Come proteggere il denaro dal protezionismo di Trump
«Protezionismo = inflazione». È con questa semplice, immediata, perfino banale equazione che gli economisti hanno salutato la sterzata promessa da Donald Trump a un’economia dominata negli ultimi decenni dal mito della globalizzazione. Altrettanto logica poi la conseguente scelta dei gestori di privilegiare nella scelta dei portafogli le attività che danno il meglio di sé negli scenari di crescita dei prezzi e di espansione economica (a partire dalle azioni legate al ciclo economico) a scapito di quelle tendenzialmente più difensive (i titoli di Stato anzitutto).
Le faccende sui mercati non sono però mai così semplici, e non soltanto perché il nuovo inquilino della Casa Bianca deve ancora passare dalle parole ai fatti. Uno studio di Ubs misura per esempio gli effetti di un eventuale aumento dei dazi doganali in misura del 10% e del contestuale sostegno all’export da parte degli Usa per scoprire che sì, gli effetti in patria sono quelli sbandierati dalla teoria, cioè una crescita supplementare del Pil dello 0,9% e un impatto sempre aggiuntivo sui prezzi dello 0,8 per cento. Ma che a questi occorre anche sommare le conseguenze diametralmente opposte sul resto del mondo che subisce il protezionismo: un rallentamento dello 0,4% della crescita e dell’1,4% sull’inflazione.
Per Ubs il gioco, a livello globale, rischia davvero di risultare a som- ma negativa, non fosse altro perché il resto del mondo vale economicamente 4 volte gli Stati Uniti e basterebbe forse solo questa osservazione per far cadere certe convinzioni su quali investimenti siano davvero da privilegiare. Quando poi si concentra l’attenzione sulle obbligazioni (che mantengono pur sempre un ruolo di rilievo nei portafogli degli italiani) vale la pena di fare qualche considerazione in più. Ci sono certo ragionevoli indizi del fatto che la fase rialzista del mercato dei bond (che va avanti addirittura dal 1981) sia ormai giunta al termine, a maggior ragione se l’atteggiamento della Federal Reserve sui tassi dovesse dimostrarsi più aggressivo delle attese come lasciava presagire ieri il presidente Janet Yellen.

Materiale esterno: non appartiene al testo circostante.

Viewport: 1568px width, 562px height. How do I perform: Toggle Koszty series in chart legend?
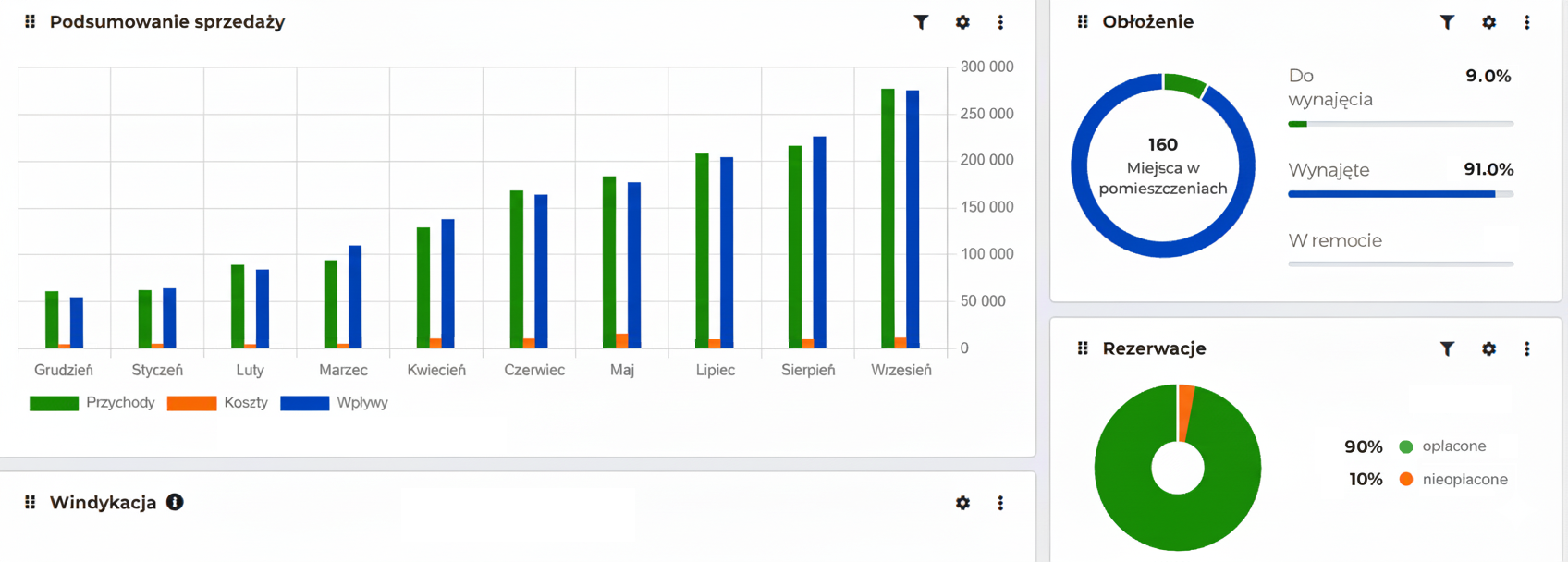(218, 403)
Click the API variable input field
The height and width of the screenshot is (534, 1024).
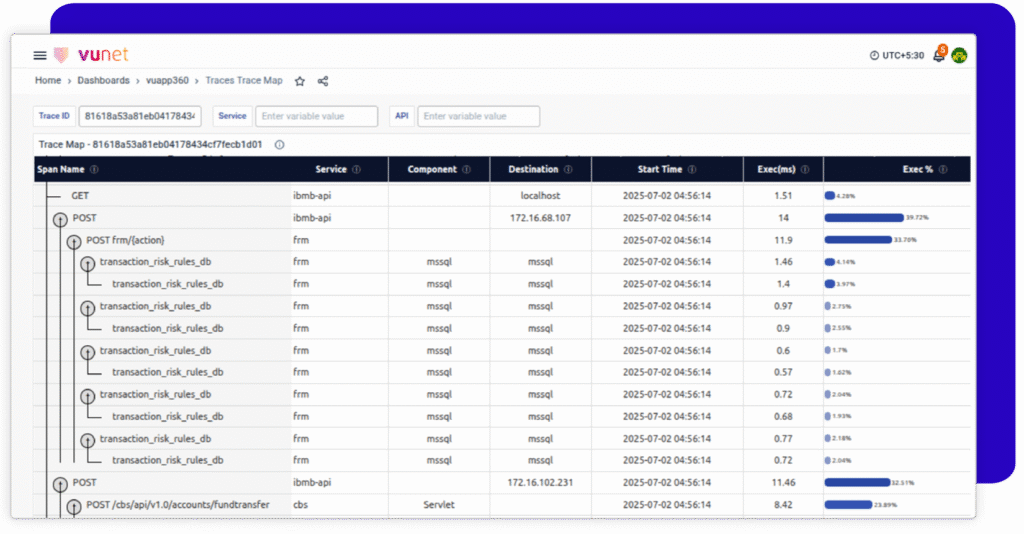tap(478, 117)
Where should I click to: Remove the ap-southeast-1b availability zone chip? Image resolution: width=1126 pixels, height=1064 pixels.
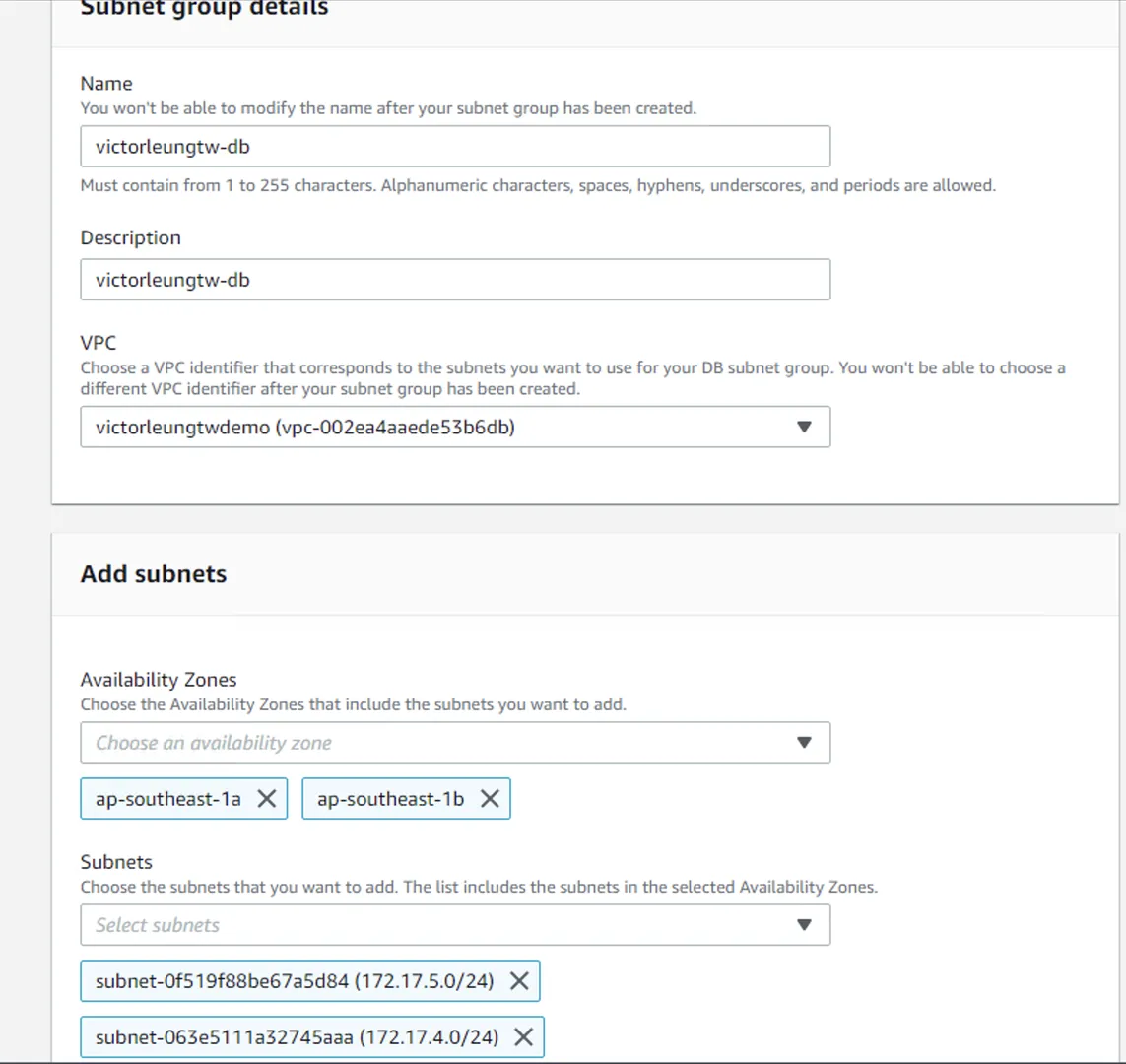[x=490, y=799]
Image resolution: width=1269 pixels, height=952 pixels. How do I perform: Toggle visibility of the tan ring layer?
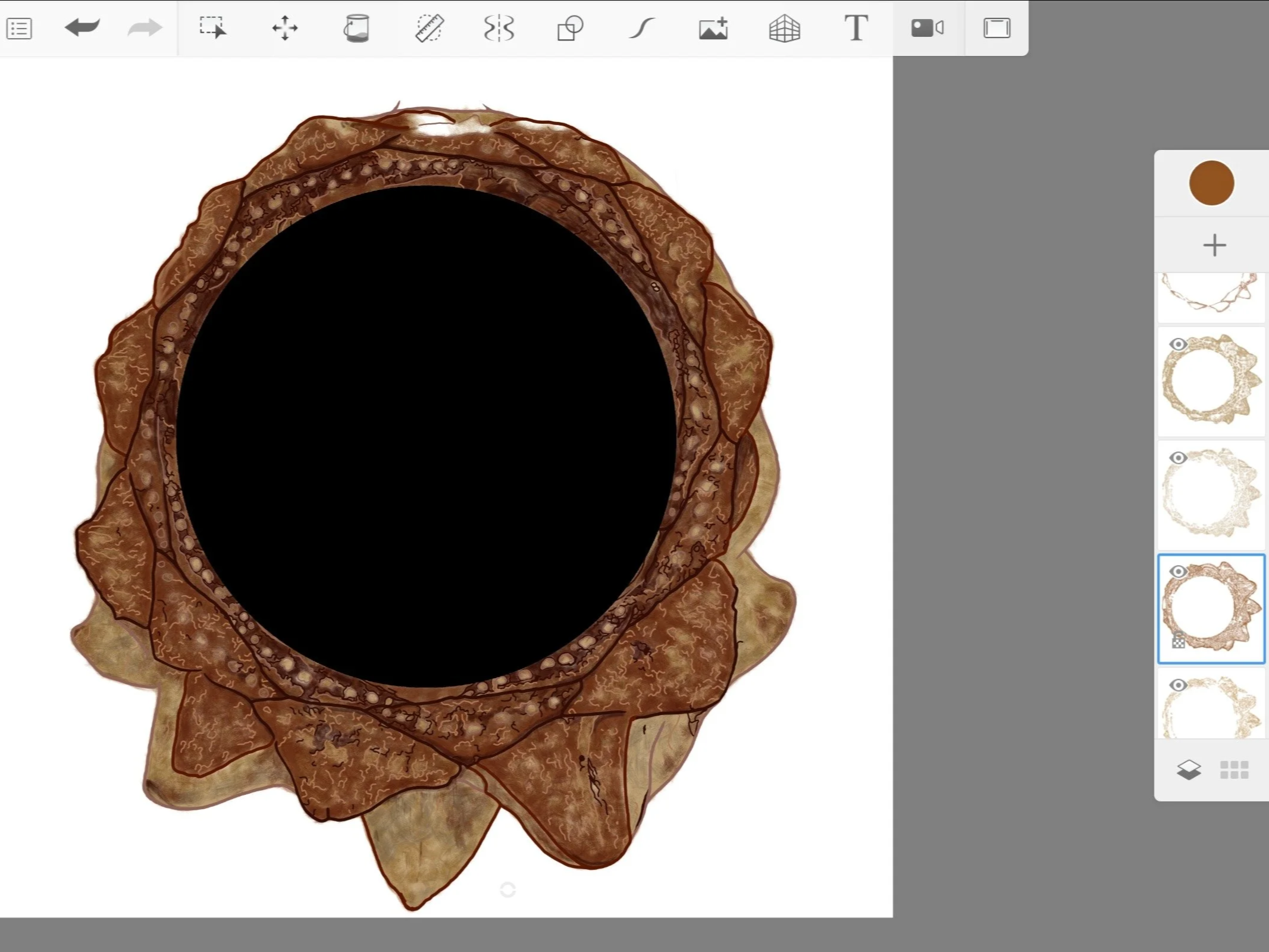pos(1178,345)
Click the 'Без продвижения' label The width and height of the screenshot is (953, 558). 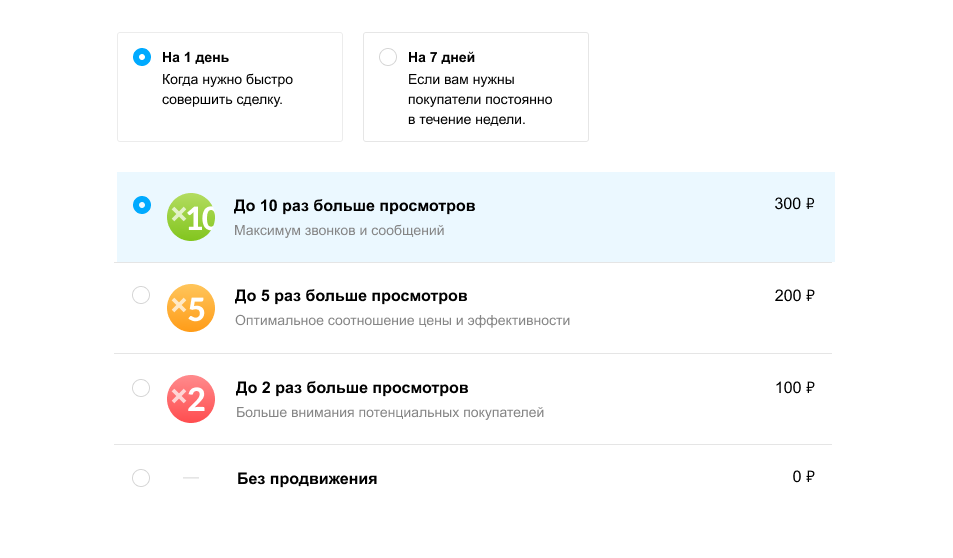point(307,479)
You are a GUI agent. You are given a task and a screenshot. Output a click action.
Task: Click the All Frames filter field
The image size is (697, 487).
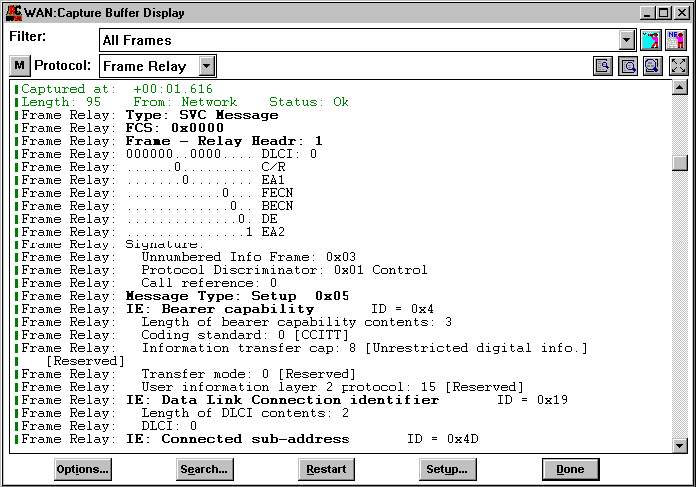coord(358,41)
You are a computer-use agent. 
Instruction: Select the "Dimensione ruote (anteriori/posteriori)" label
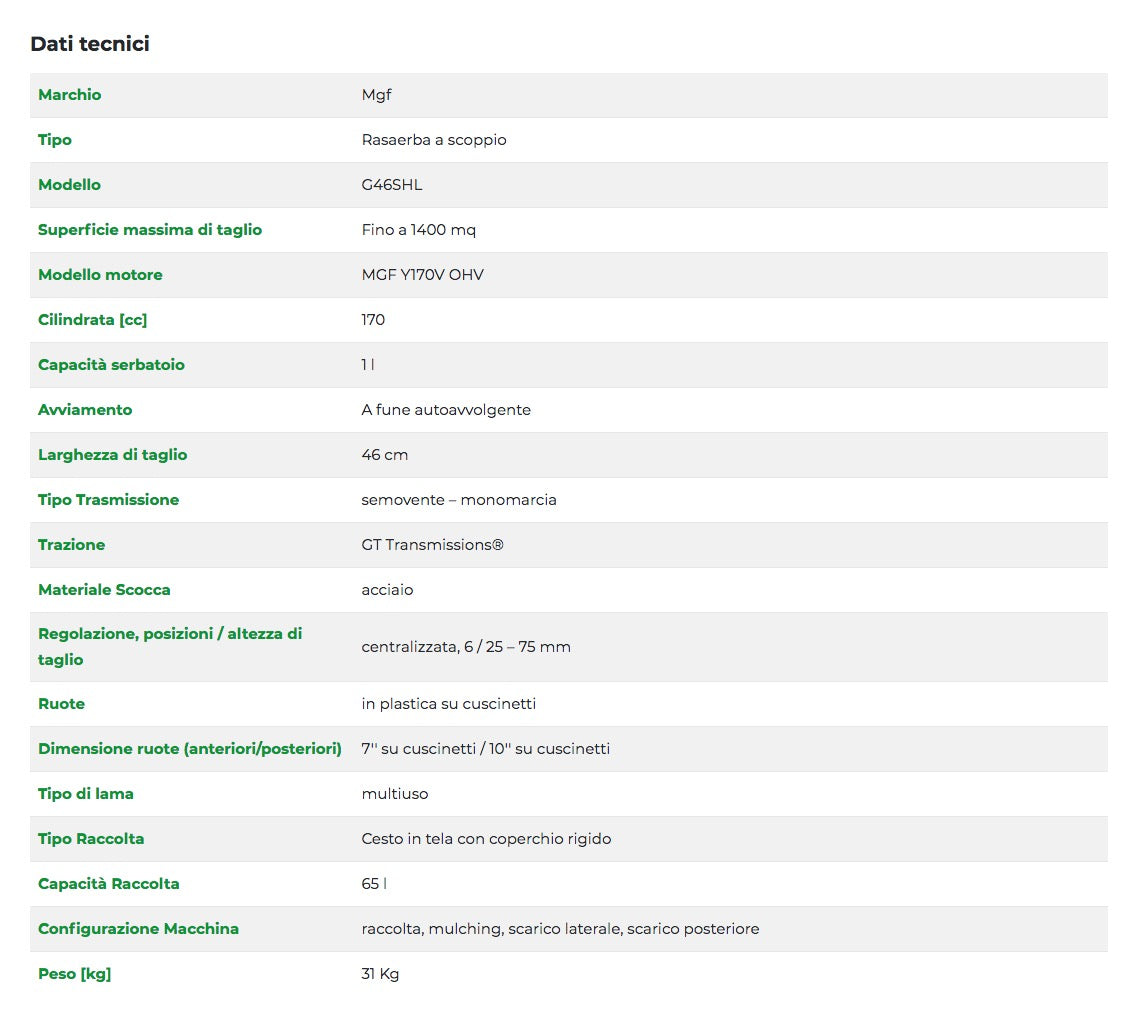[190, 749]
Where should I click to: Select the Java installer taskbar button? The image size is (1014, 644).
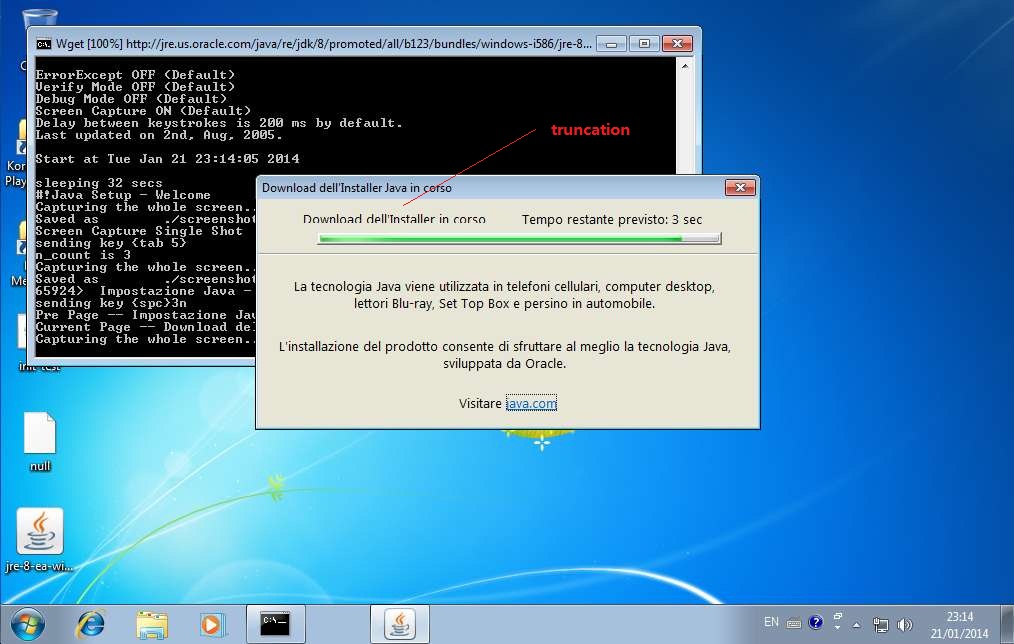(x=400, y=623)
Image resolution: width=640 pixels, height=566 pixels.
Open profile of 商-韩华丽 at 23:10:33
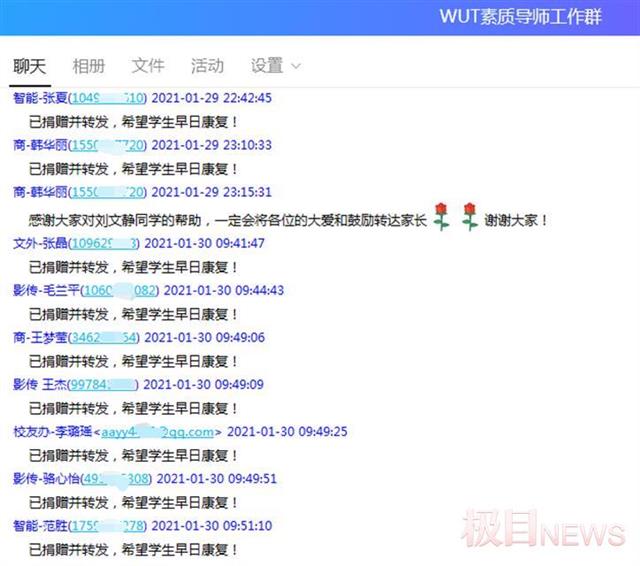click(x=39, y=145)
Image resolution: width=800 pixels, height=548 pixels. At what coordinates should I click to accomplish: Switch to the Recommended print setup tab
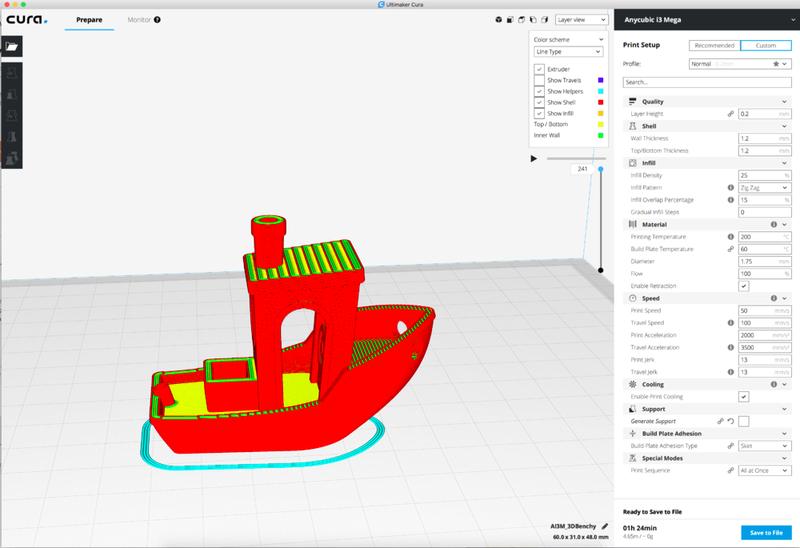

Al di fuori degli Stati Uniti però la situazione rischia di cambiare in modo sostanziale, dato che l’arretramento del commercio globale (e quindi della crescita) può sfociare nella tanto temuta «stagflazione»: ridurre in modo significato l’esposizione o privarsi del tutto dei bond sarebbe quindi una strategia sbagliata perché «in uno scenario simile - come osserva Andrea Iannelli, Investment director per l’obbligazionario di Fidelity International - i titoli a reddito fisso possono comunque funzionare da “polizza assicurativa”, riducendo la volatilità complessiva e contribuendo a ottenere rendimenti costanti».
La considerazione vale a maggior ragione per l’Eurozona, «la cui dinamica macro potrebbe uscire gravata da un rallentamento della crescita per via di un’ulteriore svalutazione dell’euro che non vedrebbe però un ritorno altrettanto significativo in termini di esportazioni proprio a causa dei dazi posto dagli Usa», aggiunge Paolo Geuna, financial analyst di Tendercapital. Il rischio, in quest’ultimo caso, è che la Bce si trovi di nuovo di fronte a uno scenario di stagnazione economica senza però disporre delle armi del quantitative easing: «a vincere in condizioni simili - sottolinea Geuna - potrebbero risultare proprio i detentori del reddito fisso dell’Eurozona», e quindi anche chi conserva i nostri BTp.
In una situazione del genere la scelta dell’emittente acquista ancora maggiore importanza e se Geuna invita a «preferire quelli con una quota contenuta di vendite Oltreatlantico», Iannelli sottolinea invece come «economie diverse fra loro reagiscono in maniera differente all’inasprimento delle barriere commerciali e altrettanto faranno le diverse banche centrali che, almeno nei Paesi con forte propensione all’export dovranno allentare la politica monetaria per supportare la crescita, aiutando a loro volta i mercati nazionali del reddito fisso». Seguendo quest’ultima indicazione, l’esposizione verso il debito dei Paesi vittima del protezionismo Usa sarebbe addirittura da aumentare: paradossi di una fase di transizione da globalizzazione a neo-protezionismo al quale i mercati devono in fondo ancora prendere le misure.